GOALS —
1. Quote the interview on cancel culture word for word, the stretch from "A photo of Amy" through "and less clear.".
2. Decide whether each statement agrees with the interview on cancel culture, answering yes or no and quoting the words of the interview that settle it: (a) Webb suggests Twitter could hide from the general public how many times something has been retweeted or liked. (b) The earlier conversation with Amy Webb took place last June. (c) Webb calls outrage the lifeblood of cancel culture.

Pro-Donald Trump Republicans are furious that Twitter, Facebook and Amazon Web Services have taken the president’s accounts and the app Parler offline. And as you heard Rep. Jim Jordan (R-Ohio) say this week as the House debated whether to impeach the president, many are calling it “cancel culture.”

This has been a controversial topic, but I’m going to dive into this in “Quality Assurance,” where I take a second look at a big tech story in the news. Last March, I spoke with futurist Amy Webb, who predicted that cancel culture and the backlash to it would become an even bigger deal in the year ahead. She said that’s proving true in more ways than she expected. The following is an edited transcript of our conversation.

A photo of Amy Webb, founder of the Future Today Institute.
Amy Webb (Rick Kern/Getty Images)

Amy Webb: In the aftermath of the attack on the Capitol, Eric Trump very publicly proclaimed that his family [was] being canceled. And it’s interesting to see the push-pull, the tension, between those seeking to cancel others and those complaining that they themselves have been canceled. This is one of these situations where the technology enabling all of this is both the megaphone, the infrastructure and also the “stop” button. So the question really is, who’s the ultimate arbiter here? What are the rules? They’re becoming less and less clear.

Molly Wood: How do we tease apart the arguments about cancel culture that are kind of specious and the real behavior that is behind it?

Webb: So here’s the predicament: There’s a glomming-on when you feel like you agree with somebody. The instruments of technology have made that really easy. I mean, let’s think back a few months ago, when everybody was posting a black square on their Instagram accounts as a way of signaling their discontent. Corporations were doing that, too. That has translated to real-world cancellations. I mean, we have started to see corporate denials of service, ranging from [Amazon Web Services] kicking Parler off to Facebook and Twitter, and more recently YouTube, silencing Donald Trump’s accounts. And that, for some, has social consequences, but for others that has real-world business consequences. And we’re in this situation where we are both inventing the rules and playing the game at the same time.

Wood: There are many people who say, particularly, let’s say, like on Black Twitter, that there was never a mechanism to address problems before and that what came to be seen as cancel culture was really almost like collective bargaining happening on Twitter. It was a whole bunch of people who could, like you said, express the same opinion and get a result when they never could have before. 

Webb: Well, the lifeblood of cancel culture is dopamine. It’s the hit that we get from feeling like we’re a part of a movement. And you can see that visualized in metrics. There are some easy fixes to this. We’re not going to fix our culture overnight, the actual problems that we are having, but we can totally address the mechanisms that are helping to fan the flames. Twitter could take away metrics, so then the general public no longer sees the number of times something has been retweeted or liked. Maybe you as the original poster could see that, but others cannot. That’s one way to reduce that dopamine hit to reduce the sensation that we are feeling, the sense of urgency, because urgency is also a part of cancel culture. And the same could happen on Facebook. There are addressable problems here. There’s an argument to be made that canceling cancel culture gives rise to additional cancel culture. It becomes this vicious cycle. I mean, that’s what we’re seeing right now with Eric Trump and the remarks that he’s making about cancel culture, and specifically, with regard to his dad.

LISTED ENTRIES —
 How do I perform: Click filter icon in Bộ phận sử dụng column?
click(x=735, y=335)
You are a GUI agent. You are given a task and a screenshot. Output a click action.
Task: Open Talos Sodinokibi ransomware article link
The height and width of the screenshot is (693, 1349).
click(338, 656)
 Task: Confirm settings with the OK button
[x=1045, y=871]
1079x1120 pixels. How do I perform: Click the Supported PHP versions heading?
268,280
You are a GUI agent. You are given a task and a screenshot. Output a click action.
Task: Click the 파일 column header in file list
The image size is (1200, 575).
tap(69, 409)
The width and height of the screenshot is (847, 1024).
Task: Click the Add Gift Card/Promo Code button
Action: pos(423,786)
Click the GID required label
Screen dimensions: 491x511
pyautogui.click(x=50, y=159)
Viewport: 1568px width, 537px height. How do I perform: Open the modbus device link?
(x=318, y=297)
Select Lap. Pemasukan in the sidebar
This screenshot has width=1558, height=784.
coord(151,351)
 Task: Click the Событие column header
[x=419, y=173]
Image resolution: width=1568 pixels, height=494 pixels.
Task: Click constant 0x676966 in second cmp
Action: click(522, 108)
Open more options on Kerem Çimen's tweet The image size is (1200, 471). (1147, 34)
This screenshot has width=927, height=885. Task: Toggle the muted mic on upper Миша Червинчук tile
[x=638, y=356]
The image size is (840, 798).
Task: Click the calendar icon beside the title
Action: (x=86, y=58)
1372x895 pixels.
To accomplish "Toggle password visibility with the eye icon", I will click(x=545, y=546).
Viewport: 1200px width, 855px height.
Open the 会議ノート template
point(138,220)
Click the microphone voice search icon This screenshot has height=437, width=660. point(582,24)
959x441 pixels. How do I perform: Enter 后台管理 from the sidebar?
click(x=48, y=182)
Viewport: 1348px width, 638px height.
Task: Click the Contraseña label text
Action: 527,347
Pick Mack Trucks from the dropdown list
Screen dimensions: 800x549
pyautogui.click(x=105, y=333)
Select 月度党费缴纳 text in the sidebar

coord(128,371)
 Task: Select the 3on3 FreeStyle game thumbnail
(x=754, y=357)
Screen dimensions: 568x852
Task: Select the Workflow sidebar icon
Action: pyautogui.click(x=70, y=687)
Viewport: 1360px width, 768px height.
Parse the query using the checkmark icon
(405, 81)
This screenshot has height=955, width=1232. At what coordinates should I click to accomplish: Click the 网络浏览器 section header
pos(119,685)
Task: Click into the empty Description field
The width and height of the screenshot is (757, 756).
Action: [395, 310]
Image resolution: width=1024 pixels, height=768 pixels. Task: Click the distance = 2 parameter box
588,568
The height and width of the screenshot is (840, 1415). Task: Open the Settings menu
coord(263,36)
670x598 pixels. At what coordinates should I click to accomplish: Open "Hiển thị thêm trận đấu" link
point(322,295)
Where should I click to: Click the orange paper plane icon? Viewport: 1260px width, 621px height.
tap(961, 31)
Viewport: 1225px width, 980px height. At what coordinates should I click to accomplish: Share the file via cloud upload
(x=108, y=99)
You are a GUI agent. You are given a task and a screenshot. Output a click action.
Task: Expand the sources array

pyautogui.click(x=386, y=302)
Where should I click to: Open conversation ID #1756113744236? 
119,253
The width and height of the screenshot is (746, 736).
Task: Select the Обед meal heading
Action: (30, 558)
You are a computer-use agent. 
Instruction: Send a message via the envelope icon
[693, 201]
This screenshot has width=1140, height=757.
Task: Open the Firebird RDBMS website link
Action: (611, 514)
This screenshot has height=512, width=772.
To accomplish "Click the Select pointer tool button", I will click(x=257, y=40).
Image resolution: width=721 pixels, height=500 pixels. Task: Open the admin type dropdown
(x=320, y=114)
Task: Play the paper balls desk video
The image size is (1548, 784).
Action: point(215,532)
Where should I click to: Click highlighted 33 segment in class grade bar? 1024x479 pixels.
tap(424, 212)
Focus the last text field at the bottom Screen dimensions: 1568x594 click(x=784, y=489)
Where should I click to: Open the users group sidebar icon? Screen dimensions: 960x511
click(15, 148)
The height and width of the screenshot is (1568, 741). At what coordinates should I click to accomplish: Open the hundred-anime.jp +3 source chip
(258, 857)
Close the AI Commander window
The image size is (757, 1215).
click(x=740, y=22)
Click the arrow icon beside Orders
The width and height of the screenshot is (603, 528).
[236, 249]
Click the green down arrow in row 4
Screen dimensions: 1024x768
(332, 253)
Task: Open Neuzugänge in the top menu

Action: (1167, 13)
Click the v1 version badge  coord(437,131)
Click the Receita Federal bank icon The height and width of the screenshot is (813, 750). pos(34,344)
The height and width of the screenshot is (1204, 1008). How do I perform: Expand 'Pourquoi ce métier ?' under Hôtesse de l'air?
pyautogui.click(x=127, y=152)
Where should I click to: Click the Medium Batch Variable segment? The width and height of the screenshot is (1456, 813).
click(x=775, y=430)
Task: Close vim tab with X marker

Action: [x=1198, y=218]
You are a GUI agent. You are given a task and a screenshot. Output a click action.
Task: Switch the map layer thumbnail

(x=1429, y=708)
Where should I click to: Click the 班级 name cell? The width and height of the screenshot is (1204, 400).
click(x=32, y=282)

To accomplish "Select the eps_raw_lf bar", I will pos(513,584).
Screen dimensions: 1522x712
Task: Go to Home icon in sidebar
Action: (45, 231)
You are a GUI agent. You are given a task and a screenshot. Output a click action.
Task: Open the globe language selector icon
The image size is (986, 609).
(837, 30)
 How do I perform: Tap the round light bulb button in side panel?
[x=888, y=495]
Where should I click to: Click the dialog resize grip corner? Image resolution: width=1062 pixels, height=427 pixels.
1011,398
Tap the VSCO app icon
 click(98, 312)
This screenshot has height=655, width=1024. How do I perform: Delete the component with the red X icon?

RESULTS FOR EACH TASK —
1.
A photo of Amy Webb, founder of the Future Today Institute.
Amy Webb (Rick Kern/Getty Images)

Amy Webb: In the aftermath of the attack on the Capitol, Eric Trump very publicly proclaimed that his family [was] being canceled. And it’s interesting to see the push-pull, the tension, between those seeking to cancel others and those complaining that they themselves have been canceled. This is one of these situations where the technology enabling all of this is both the megaphone, the infrastructure and also the “stop” button. So the question really is, who’s the ultimate arbiter here? What are the rules? They’re becoming less and less clear.

2.
(a) Yes: "Twitter could take away metrics, so then the general public no longer sees the number of times something has been retweeted or liked."
(b) No: "Last March, I spoke with futurist Amy Webb"
(c) No: "the lifeblood of cancel culture is dopamine."